大江健三郎の手にかかれば、ただの痴漢の話が、これほどまでに文学的な色彩を帯びるのだから、すごい。
表題作は二部に分かれていて、性的に倒錯した金持ちの青年Jを中心に、前半は別荘での奔放な男女の集まり、後半は痴漢に情熱を傾ける少年と老人、Jの3人の関係が描かれる。
痴漢という行為を、死への衝動や背徳的な喜び、征服感などが混ざり合ったものとして読み解けば、確かに人間の根底を描いた小説ということができるが、そんなことは無視して、奇妙な男たちの物語として読むだけで十分面白い。
痴漢として助け合うJと老人の前に現れた少年は、痴漢を題材とした壮大な詩を書くことを夢見て、一人で破滅的な行為に走る。

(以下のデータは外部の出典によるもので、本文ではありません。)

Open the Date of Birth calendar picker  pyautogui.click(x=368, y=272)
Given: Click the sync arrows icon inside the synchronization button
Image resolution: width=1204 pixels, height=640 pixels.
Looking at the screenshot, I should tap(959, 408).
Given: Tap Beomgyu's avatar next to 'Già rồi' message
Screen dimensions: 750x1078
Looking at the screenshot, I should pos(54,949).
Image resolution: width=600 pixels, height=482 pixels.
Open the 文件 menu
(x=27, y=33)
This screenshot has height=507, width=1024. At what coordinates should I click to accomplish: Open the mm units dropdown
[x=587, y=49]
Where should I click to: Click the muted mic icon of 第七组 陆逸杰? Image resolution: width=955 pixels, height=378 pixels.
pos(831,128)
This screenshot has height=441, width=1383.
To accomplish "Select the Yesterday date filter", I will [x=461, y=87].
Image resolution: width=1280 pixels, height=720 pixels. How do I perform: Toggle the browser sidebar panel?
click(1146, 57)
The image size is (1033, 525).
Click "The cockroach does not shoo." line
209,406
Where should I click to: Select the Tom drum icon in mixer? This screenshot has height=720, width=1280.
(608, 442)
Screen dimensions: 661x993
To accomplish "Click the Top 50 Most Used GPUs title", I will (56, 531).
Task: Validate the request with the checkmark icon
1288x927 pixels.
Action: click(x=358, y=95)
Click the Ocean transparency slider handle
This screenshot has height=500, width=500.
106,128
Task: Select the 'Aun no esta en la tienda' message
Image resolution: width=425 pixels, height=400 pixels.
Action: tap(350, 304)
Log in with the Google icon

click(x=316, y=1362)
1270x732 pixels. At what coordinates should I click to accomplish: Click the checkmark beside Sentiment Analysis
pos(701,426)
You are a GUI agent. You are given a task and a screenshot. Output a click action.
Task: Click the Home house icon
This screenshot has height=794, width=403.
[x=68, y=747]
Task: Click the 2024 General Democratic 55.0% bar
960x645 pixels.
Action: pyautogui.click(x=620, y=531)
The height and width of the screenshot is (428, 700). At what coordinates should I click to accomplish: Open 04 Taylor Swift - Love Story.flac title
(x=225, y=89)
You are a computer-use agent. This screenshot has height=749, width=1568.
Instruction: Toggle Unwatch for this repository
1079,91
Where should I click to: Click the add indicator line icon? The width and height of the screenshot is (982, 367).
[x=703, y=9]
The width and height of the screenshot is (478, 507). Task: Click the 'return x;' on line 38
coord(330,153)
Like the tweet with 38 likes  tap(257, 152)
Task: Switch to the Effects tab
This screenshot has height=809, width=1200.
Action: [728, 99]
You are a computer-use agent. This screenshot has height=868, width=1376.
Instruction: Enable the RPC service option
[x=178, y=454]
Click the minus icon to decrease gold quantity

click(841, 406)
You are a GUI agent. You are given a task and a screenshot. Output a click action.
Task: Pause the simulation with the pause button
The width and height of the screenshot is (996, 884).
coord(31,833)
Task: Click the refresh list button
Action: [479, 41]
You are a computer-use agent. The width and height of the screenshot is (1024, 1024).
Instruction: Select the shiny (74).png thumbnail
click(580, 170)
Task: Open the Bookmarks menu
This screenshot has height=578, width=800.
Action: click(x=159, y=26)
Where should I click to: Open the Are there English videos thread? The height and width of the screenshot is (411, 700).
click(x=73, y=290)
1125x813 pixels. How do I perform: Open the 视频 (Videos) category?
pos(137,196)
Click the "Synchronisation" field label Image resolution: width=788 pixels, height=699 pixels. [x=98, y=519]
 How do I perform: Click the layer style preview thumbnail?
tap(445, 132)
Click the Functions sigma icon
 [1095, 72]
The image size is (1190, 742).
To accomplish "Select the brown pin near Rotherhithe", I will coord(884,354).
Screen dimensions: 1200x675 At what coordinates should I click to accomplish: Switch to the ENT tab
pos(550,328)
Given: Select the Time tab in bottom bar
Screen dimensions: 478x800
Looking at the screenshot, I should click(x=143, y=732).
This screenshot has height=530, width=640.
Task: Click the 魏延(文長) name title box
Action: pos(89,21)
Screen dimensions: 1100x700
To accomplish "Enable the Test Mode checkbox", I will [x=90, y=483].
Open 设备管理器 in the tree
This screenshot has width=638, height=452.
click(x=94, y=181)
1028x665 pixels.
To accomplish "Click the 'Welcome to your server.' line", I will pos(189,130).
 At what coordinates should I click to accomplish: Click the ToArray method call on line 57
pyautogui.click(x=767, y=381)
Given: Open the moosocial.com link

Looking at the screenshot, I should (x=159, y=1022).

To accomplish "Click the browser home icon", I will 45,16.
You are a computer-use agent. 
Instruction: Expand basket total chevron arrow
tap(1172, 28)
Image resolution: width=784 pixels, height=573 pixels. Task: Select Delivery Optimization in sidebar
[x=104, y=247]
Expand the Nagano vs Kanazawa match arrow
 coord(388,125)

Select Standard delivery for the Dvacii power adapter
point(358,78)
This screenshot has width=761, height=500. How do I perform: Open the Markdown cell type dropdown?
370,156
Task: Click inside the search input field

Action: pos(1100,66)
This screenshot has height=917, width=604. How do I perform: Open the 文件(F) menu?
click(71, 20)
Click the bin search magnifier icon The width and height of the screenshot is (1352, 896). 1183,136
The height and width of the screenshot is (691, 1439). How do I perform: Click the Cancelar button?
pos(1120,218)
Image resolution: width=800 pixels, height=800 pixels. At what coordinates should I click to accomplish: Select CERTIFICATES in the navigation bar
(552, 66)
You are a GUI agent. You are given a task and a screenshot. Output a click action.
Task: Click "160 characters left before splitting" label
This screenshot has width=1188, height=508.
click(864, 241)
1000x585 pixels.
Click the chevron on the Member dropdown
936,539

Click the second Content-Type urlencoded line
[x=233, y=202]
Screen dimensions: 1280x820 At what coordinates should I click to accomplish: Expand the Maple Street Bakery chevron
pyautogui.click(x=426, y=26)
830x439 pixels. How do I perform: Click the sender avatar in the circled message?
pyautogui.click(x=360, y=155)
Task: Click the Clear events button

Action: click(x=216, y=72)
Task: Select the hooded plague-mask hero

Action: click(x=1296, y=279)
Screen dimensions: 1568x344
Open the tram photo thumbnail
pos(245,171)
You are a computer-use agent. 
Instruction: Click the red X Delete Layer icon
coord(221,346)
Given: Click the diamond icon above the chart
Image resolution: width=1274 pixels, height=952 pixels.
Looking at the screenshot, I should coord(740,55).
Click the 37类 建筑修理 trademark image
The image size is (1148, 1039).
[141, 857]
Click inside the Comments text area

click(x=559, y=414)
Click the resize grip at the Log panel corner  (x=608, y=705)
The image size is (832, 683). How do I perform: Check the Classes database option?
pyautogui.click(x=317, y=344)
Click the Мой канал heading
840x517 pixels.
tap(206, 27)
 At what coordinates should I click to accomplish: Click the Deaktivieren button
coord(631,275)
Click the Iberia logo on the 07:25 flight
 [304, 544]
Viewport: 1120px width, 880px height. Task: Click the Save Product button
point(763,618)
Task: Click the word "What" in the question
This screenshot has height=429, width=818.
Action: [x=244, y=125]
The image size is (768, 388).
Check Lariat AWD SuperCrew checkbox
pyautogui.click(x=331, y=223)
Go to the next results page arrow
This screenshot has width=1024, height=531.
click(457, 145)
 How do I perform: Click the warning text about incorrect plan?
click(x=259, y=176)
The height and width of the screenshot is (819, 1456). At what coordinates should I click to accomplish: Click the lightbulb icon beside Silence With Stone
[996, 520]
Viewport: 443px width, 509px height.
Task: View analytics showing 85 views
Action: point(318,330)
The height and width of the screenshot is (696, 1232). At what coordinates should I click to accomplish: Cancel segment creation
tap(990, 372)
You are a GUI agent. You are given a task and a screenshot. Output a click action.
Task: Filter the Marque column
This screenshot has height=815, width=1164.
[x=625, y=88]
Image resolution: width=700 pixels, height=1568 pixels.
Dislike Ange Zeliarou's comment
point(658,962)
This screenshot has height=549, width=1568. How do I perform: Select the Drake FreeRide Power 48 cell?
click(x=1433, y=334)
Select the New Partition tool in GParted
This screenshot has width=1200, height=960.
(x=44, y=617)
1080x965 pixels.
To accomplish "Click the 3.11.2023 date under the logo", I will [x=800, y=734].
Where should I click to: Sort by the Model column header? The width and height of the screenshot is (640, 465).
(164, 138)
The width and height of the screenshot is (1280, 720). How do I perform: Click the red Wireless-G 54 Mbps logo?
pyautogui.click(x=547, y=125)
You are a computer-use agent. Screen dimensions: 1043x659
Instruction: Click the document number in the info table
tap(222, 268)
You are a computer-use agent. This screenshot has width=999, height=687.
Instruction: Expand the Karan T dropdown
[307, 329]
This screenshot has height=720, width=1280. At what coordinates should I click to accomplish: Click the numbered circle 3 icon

「やはりわれわれにはごまかしがあったんだ。結局われわれは、あの少年のように危険な痴漢になるか、痴漢であることを止めるか、そのどちらかしか道がないという気がするんだ」
「きみは痴漢であることを止めるだろう。わたしはもっと危険な痴漢になるだろう」
こうした台詞は、文面だけ見ればコントのようだが、人間存在の本質を浮かび上がらせるかのような重厚な響きがある。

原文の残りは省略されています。